Alexandra Nikolskaya
Nicola Scaldaferri
(a cura di)
Lule sheshi/Fiori di prato
Omaggio all'arte poetica di Enza Scutari
2010, € 20
Formato 14x19, 20 immagini in b/n e a colori, pp. 176
In offerta con il 5% di sconto
Enza Scutari (all'anagrafe Vincenzina Cetera), nata a Farneta di Castroregio (CS) nel 1926 ma legata a San Costantino Albanese (PZ) dove ha vissuto per oltre quarant'anni, è tra le personalità più rappresentative della cultura arbëreshe contemporanea.
Con un'ampia antologia dei suoi scritti, un ricco apparato di immagini e i contributi di Francesco Altimari, Anna D'Amato, Alexandra Nikolskaya, Carlo Serra e Nicola Scaldaferri, il volume offre una ricostruzione della sua complessa produzione artistica, mentre nel CD allegato, nell'alternarsi di musiche tradizionali e composizioni originali in una sapiente tessitura di molteplici registri espressivi, un eterogeneo ensemble di straordinari musicisti rende omaggio a un'opera attenta alle sonorità inscritte nelle lingue poetiche del mondo.

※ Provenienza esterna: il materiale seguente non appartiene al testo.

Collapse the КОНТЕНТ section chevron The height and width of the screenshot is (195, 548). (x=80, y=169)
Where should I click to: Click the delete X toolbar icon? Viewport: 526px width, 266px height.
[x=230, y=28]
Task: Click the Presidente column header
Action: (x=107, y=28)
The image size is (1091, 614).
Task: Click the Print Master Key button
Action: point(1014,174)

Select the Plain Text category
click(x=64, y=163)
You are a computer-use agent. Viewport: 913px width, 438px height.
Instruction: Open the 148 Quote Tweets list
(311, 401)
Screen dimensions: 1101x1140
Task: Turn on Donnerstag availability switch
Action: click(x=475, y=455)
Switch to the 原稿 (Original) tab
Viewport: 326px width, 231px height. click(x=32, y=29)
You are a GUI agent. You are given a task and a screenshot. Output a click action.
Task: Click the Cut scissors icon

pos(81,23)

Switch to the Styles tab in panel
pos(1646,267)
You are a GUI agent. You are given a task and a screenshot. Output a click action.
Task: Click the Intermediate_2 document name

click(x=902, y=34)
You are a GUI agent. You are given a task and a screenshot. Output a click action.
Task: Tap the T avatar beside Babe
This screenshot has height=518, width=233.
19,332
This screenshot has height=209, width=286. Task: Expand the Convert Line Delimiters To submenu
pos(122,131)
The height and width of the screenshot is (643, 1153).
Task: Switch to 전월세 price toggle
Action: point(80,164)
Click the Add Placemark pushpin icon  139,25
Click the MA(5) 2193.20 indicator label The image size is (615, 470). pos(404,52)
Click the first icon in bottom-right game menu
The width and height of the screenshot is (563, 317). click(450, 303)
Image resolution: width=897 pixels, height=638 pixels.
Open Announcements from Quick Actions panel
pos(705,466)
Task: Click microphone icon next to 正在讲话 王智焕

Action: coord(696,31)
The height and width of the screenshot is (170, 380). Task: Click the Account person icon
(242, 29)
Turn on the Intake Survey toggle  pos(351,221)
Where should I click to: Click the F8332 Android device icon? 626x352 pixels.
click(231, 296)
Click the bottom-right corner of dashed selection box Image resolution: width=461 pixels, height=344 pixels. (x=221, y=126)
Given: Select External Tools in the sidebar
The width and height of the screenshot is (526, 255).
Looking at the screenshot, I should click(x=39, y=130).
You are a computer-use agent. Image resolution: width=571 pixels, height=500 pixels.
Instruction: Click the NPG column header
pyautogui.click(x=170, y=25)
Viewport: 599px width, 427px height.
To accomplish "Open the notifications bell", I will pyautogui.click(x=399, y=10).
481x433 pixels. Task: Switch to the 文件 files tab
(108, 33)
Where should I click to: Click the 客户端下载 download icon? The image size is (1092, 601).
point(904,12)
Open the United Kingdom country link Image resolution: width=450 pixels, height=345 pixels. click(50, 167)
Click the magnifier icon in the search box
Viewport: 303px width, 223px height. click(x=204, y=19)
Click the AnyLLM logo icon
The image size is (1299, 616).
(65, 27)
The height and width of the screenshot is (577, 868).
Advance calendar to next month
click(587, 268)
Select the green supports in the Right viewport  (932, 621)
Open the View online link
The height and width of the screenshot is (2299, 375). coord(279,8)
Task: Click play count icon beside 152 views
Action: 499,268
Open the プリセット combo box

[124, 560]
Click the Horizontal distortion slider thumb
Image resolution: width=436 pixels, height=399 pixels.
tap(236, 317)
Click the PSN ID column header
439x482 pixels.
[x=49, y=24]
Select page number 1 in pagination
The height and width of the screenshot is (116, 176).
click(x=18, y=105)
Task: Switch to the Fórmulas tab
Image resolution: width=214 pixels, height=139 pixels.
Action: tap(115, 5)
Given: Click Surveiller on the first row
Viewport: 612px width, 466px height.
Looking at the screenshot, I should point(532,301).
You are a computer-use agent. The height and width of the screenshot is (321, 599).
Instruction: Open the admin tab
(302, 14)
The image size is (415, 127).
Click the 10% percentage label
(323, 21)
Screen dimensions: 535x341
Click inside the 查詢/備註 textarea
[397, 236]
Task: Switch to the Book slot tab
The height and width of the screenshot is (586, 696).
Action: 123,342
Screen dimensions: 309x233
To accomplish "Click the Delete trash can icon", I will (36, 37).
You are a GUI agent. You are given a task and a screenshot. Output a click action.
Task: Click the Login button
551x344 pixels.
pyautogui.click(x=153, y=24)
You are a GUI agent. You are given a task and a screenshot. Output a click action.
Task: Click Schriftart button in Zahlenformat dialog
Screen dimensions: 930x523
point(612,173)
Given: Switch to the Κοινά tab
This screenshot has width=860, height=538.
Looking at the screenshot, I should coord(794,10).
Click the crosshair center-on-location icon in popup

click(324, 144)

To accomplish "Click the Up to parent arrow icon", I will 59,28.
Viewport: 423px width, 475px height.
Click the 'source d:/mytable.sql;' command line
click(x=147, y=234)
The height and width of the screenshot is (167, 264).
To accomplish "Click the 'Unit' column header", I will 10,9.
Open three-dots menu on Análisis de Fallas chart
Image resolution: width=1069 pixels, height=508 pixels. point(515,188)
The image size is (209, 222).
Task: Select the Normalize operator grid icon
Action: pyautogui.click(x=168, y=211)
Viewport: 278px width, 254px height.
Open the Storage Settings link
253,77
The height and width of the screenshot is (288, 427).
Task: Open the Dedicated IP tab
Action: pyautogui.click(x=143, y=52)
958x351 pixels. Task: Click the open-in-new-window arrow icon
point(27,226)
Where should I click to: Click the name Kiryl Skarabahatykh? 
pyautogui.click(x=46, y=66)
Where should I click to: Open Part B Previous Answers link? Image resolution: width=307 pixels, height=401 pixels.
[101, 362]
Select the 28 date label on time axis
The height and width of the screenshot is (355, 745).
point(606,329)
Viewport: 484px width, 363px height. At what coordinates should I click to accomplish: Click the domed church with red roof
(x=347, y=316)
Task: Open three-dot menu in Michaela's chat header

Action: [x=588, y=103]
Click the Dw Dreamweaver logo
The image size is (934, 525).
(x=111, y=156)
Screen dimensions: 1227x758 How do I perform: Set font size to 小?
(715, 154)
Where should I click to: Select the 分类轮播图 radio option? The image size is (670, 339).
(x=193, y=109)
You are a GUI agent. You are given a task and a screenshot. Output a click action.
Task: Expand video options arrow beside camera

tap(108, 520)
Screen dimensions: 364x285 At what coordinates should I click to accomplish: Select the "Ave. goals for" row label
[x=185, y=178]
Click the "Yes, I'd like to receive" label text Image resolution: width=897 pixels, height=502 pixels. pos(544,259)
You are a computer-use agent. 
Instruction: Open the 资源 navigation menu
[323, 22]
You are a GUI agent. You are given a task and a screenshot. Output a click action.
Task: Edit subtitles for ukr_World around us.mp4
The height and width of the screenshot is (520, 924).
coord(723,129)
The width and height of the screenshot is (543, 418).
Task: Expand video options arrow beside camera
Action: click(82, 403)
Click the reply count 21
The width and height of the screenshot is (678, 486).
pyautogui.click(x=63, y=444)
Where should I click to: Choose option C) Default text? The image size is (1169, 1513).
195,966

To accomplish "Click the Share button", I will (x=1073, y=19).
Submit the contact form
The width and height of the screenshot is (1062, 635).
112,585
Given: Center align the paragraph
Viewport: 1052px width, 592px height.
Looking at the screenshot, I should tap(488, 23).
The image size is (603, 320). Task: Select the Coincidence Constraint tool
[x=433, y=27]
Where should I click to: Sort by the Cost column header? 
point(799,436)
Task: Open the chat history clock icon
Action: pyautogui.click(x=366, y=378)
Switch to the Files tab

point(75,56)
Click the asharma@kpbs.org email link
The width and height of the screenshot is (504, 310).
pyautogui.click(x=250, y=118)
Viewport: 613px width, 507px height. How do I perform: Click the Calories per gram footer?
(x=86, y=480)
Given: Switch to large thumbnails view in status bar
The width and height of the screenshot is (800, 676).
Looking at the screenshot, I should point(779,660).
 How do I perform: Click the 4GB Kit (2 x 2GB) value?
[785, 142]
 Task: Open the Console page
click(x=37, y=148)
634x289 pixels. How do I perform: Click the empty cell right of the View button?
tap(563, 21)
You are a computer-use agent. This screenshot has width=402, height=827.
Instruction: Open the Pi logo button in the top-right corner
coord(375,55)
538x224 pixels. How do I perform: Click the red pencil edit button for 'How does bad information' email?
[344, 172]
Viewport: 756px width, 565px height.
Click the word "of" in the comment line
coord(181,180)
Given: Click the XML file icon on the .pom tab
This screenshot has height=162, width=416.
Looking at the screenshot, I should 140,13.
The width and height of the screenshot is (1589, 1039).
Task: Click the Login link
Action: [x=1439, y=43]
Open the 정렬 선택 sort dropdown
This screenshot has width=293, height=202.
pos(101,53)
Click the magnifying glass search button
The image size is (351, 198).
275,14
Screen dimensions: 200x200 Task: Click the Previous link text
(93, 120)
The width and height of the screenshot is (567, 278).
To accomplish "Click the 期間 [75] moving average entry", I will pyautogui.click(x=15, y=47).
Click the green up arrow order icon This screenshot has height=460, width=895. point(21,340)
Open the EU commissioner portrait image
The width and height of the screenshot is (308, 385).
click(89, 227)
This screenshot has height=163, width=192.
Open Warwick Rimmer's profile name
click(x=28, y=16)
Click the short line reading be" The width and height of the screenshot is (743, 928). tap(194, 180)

Nel CD musiche tradizionali arbëresh e musiche originali di Lorenzo e Nicola Scaldaferri su testi di Enza Scutari, eseguite da Alexandra Nikolskaya, Kristina Mirkovic, Armando Illario, Raffaele Köhler, Francesco Motta, Antonio Pani, Nicola Scaldaferri e i Vjesh (Pina Ciminelli, Dina Iannibelli, Pina Magnocavallo, Lorenzo Scaldaferri e Quirino Valvano)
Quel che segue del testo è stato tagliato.